Brasil de Fato: Qual sua análise sobre a prisão do ex-presidente Lula e sobre a perda de seus direitos políticos?

Pedro Serrano: O caso do ex-presidente Lula não é isolado. O mundo, hoje, passa por uma tentativa de construção de um paradigma mais autoritário, é uma nova forma de autoritarismo. Não são os Estados de Exceção ou Governos de Exceção que tínhamos durante o século 20. Estamos em um momento em que temos produção de medidas de exceção no interior da democracia. É um autoritarismo líquido, vamos dizer assim. Porque ele é fragmentado na sociedade, não se identifica o autor com clareza, ele é diluído no meio de outras medidas que são democráticas. Há uma maior dificuldade de identificação, de quem é o autor, de identificação da própria medida. Demanda o conhecimento não só do Direito, mas de Política e Filosofia, algo raro hoje em dia porque as pessoas são educadas de forma muito especializada. Mas de qualquer forma, é o que acontece. São medidas de exceção, ou seja, medidas que tem uma aparência de democracia, uma roupagem democrática, mas tem um conteúdo tirânico que busca combater o inimigo e não tratar do cidadão que erra.

No primeiro mundo, são medidas que vindas do Legislativo ou do próprio Executivo, fortalecem o Executivo como agente das medidas de exceção.

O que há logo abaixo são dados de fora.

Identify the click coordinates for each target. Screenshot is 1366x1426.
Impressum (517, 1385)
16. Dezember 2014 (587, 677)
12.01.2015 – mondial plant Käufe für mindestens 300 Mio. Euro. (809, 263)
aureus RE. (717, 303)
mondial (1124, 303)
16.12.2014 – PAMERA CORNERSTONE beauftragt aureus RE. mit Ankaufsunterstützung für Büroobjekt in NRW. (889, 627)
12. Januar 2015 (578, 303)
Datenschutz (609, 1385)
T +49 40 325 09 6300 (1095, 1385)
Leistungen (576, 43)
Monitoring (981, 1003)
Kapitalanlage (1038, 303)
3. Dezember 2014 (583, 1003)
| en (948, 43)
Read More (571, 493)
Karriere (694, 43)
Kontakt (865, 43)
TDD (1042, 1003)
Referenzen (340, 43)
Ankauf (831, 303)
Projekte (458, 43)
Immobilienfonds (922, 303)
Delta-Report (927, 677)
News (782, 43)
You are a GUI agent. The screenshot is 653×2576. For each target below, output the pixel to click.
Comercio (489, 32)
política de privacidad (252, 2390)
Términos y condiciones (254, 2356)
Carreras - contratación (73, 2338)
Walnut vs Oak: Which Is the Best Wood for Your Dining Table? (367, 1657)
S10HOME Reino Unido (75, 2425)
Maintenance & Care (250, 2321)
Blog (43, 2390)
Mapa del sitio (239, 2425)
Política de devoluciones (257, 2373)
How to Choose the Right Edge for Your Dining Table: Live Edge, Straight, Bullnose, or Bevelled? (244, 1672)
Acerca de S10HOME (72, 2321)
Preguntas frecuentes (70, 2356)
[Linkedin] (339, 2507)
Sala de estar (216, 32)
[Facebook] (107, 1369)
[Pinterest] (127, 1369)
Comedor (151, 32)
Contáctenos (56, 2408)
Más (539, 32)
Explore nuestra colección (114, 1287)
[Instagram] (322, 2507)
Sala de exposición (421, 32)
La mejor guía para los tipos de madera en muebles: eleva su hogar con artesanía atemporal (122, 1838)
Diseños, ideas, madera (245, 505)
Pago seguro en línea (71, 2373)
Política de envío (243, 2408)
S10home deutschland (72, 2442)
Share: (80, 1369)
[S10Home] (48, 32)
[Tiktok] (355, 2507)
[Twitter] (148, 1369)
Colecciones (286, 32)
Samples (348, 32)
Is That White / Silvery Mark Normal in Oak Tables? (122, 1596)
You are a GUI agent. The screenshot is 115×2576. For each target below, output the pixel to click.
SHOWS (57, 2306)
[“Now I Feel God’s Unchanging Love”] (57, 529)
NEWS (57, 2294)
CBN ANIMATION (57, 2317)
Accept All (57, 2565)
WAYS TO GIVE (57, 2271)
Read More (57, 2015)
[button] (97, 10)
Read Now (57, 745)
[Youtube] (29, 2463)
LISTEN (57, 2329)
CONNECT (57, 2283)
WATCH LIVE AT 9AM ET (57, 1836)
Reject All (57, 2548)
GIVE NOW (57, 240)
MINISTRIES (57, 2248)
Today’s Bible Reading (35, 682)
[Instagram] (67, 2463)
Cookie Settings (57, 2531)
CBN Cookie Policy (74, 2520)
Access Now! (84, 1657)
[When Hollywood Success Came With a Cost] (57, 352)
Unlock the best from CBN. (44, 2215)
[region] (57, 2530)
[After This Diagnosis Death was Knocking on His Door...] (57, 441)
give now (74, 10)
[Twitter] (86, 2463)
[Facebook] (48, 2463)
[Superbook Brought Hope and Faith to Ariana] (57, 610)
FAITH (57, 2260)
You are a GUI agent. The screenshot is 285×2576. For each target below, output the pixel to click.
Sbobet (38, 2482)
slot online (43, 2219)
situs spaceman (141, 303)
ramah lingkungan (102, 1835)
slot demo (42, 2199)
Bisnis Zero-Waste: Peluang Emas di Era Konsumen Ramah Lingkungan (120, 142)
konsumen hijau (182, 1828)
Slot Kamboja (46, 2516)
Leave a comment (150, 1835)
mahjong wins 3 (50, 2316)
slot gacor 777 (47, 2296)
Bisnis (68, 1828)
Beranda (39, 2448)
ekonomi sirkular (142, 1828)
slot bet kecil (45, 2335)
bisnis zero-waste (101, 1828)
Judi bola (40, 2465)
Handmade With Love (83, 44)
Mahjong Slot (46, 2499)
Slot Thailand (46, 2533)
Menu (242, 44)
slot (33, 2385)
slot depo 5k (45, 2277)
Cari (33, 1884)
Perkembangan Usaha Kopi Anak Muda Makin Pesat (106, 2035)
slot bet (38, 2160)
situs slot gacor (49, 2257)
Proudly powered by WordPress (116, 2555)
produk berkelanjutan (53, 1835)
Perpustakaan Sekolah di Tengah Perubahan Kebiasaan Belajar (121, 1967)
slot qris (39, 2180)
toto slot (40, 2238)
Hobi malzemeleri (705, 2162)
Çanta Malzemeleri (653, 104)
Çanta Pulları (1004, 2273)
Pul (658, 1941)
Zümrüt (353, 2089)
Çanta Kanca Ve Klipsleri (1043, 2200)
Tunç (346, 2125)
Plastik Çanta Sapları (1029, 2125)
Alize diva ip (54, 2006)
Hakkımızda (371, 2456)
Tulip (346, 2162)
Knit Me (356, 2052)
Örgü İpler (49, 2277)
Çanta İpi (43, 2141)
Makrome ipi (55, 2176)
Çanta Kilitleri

Os "patriotic acts" nos Estados Unidos, as leis antiterrorismo na Europa, os aprisionamentos, o decreto de exceção na França, há vários exemplos. Aqui na América Latina, ocorre uma coisa muito diferente, embora exista esse mesmo modelo geral, que é do mundo ocidental. Aqui, as medidas de Exceção são produzidas, ao meu ver, pelo sistema de Justiça, ele que capitaneia. O Legislativo e o Executivo têm um papel, mas é mais reduzido. Por sistema de Justiça, me refiro a uma parte do Ministério Público, do Judiciário, da advocacia, uma parte da polícia e o sistema de mídia, que é quem forma a ralé, como diz Hannah Arendt, o "povo que apoia".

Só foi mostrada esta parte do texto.